De la demi-heure qui a suivi l’attaque contre son imprimerie de Kharkiv, Tatiana Gryniuk ne souvient que de bribes, de «flashs» et de ce que lui ont raconté plus tard ses employés. Elle sait qu’à l’instant où le premier missile a explosé, juste après 10 heures le 23 mai, elle était au premier étage et qu’elle s’est jetée par terre. «Après, je suis restée allongée plusieurs minutes, jusqu’au quatrième et dernier missile. Mais ensuite, c’est flou. Des ouvriers m’ont dit que j’avais couru en bas, là où sont les machines.
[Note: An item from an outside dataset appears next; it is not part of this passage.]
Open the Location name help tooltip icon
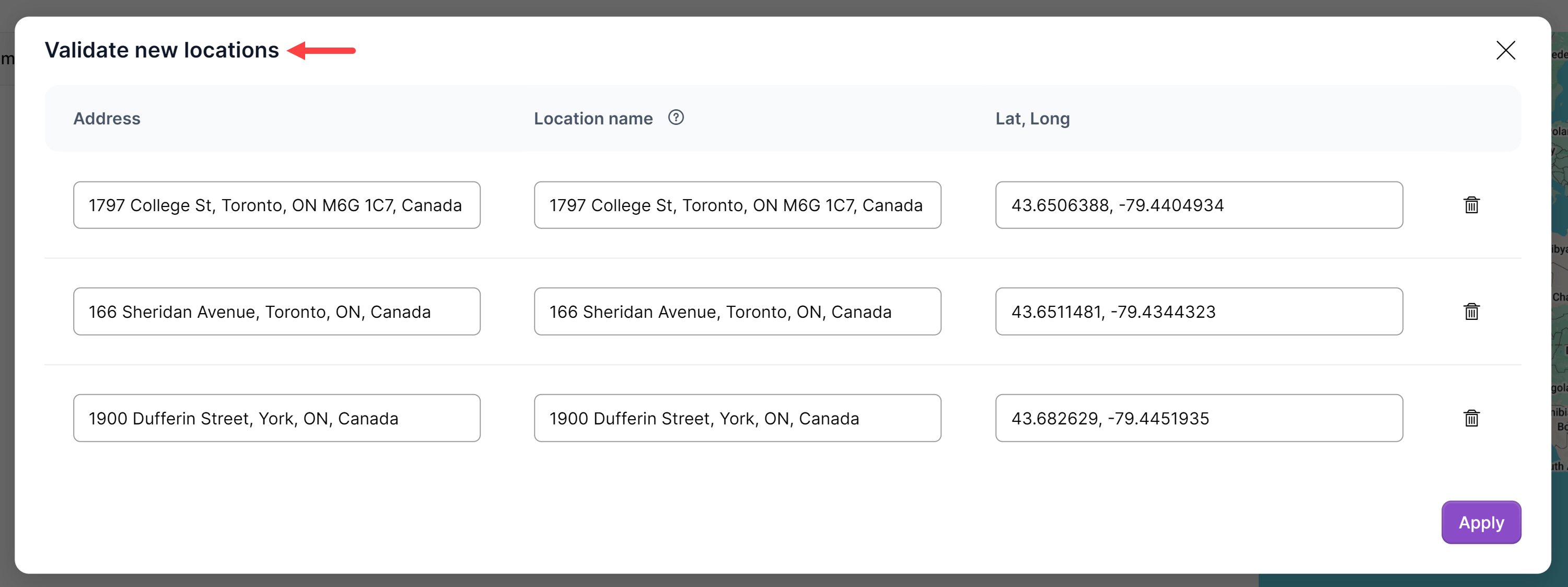The image size is (1568, 587). [676, 118]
D’autres que je hurlais dans les couloirs des bureaux de se mettre à l’abri.» Lorsqu’elle est descendue dans la salle de production, elle a vu des flammes, de la fumée et des pompiers qui se frayaient un chemin à travers les gravats. Puis des corps. Les blessés les plus graves qu’elle a aidés à sortir sur des transpalettes. Et les morts, que les autorités lui ont demandé plus tard d’identifier. «Seuls deux étaient reconnaissables. Les cinq autres étaient carbonisés, il n’y avait plus que des bouts de leur corps, le reste était de la cendre.» Les portraits des sept employés, cinq femmes et deux hommes, sont désormais affichés dans le hall de l’imprimerie Factor-Druk, la plus grande d’Ukraine.
Reportage
Tatiana Gryniuk la fait visiter, le pas pressé.